== Segment start ==

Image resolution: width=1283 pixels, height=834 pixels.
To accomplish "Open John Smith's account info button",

== Segment end ==
== Segment start ==

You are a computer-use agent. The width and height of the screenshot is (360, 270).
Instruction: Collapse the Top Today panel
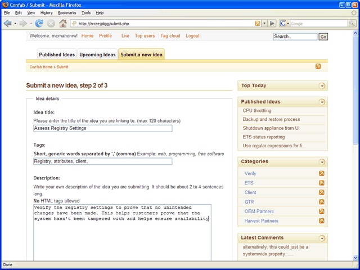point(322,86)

== Segment end ==
== Segment start ==

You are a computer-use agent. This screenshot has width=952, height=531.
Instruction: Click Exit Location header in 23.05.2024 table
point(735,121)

== Segment end ==

**Work instruction**
Please give a count of the lines in the records where the word "agent" occurs, with nothing besides it.

**Exercise output**
2